The Sound of the Beep: an unpublished manuscript of Henry James

Edited by John Lavagnino, Department of English and American Literature, Brandeis University

Those who study the work of Henry James are familiar with the remarkable collection of his letters and manuscripts at Harvard's Houghton Library; but few know of another important collection located nearby, in the Special Collections division of the Brandeis University Library. James's correspondence with Justice Brandeis on legal questions concerning his adoption of British citizenship is, of course, the jewel of this collection; it also includes significant correspondence with Lizette Woodworth Reese, William Lyon Phelps, Israel Zangwill, Havelock Ellis, and Ludwig Lewisohn.

The collection also includes a number of unpublished pieces of fiction, mostly fragmentary; but the one which I present here reads like a fully-realized work, and not a sketch or note for further elaboration. It is a typescript (made, no doubt, from James's dictation), and despite its brevity it includes a title: "The Sound of the Beep." It appears to be a short address from one character to another, but although the speaker oddly refers to himself as "Henry James," the circumstances of this address are very unclear: as with much of the late James, there is an abstraction from brute circumstances to states of feeling. I would speculate that this is one of the monologues that James is known to have written for Ruth Draper; but this can be no more than speculation, in the absence of any documentary evidence. In any case, even if James did write "The Sound of the Beep" for this purpose, Draper never used it in any of her performances.

John Lavagnino
May 1991

The great question, first of all, is where I am--referring here of necessity to, yes, "his nibs," Henry James, myself--for if it should chance to be any other you seek, then one must assert with a certain inevitable bland superiority that the number you have "dialed" is, on this occasion at any rate, quite irretrievably "wrong." Should that dismal end not be the one lying in wait, all too insidiously, then you're still not to be at once rewarded with what you came to seek--myself, or my uncanny ghostly voice--if, indeed, you do not find yourself still farther astray clutching a small hope not to be answered by this instrument. If, thus, your expectations are happily those that might have been matched here, still you're to find yourself dashed, not bluntly with the leaden statement that I am "out," but rather with a response having for all that little to do with where, at all, I might chance to be. For the fact of your hearing all this comes down to a confessed inability--much as I might like to, there's no surer sign that I cannot, for the present, oblige you in what would seem the plainest of duties, that of coming to the 'phone and--what else?--speaking to you.

What gives the whole matter a peculiar interest is the possibility--a possibility made all the more likely by the very élan of the instrument through which we so wonderfully, yet not successfully, converse--the possibility that you have some delicious burden to be quietly set down here at the door before you pass onward to the day's other duties. At bottom of it all, had you not some small scrap of a "message," some word or two of fact or request to impart, we might with reason wonder what sort of "chat" could have ensued, were I indeed here speaking.

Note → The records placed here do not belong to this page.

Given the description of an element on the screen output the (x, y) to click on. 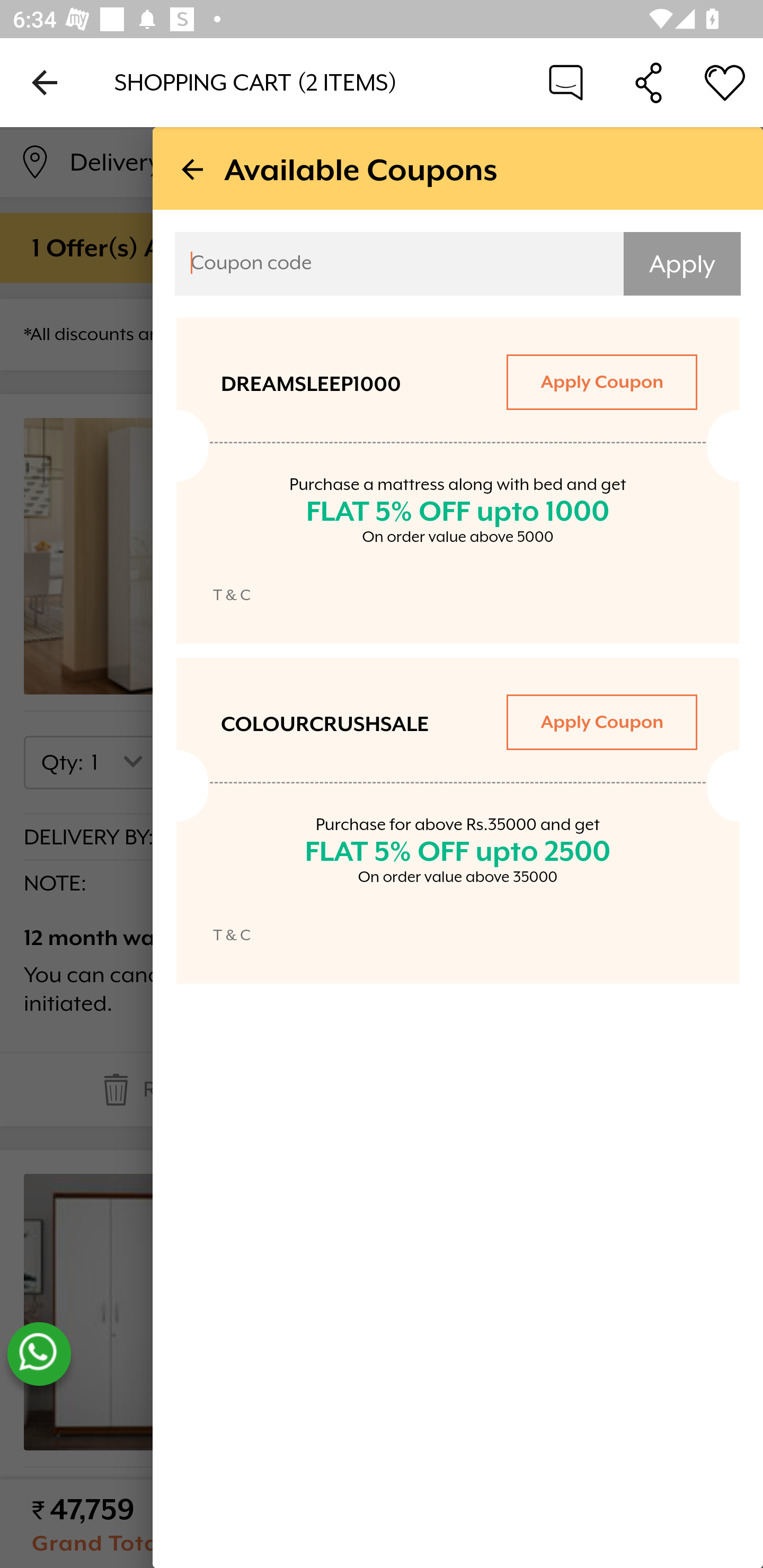
Navigate up (44, 82)
Chat (565, 81)
Share Cart (648, 81)
Wishlist (724, 81)
Apply (681, 264)
Apply Coupon (601, 381)
T & C (231, 594)
Apply Coupon (601, 721)
T & C (231, 935)
whatsapp (38, 1353)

For you, certainly, that's the "fix"--since the plain fact is that the lack of any such coy burden on my part has rarely led to a cessation of that verbal fluency so familiar to many readers, has often seemed only to heighten the conscientious exertions involved in managing its heft, though it be the heft of something manifestly not there. Suffice it to say that since, as you're presently to find out, it shall not be your part to "hold forth" beyond the space of sixty seconds, that particular Sphinx no doubt crouches furthest from your position of agonized reflection.

Nothing is less decidedly the case than that you shall have that extravagant moment of speech, and that its matter shall be somehow squirreled away and later conveyed to me--that, moreover, I shall respond in kind, at some instant not, to be sure, determined or promised, yet at any rate not to be imagined as shrouded in the vista of a mysterious future, but rather in the auspicious middle distance of temporal life--in short, "soon."

Nonetheless, the whole adventure is not to be concluded without a further "hitch." Much as you might like to deliver, at once, without preamble, your brief tender encumbrance, you must not. Rather, it rests with you, now, to wait first of all, for that high sharp occult electronic howl, that "beep," and to wait further till its conclusion ushers in the moment for release. Hang fire, then, that's the thing, beautifully but necessarily--and there you are!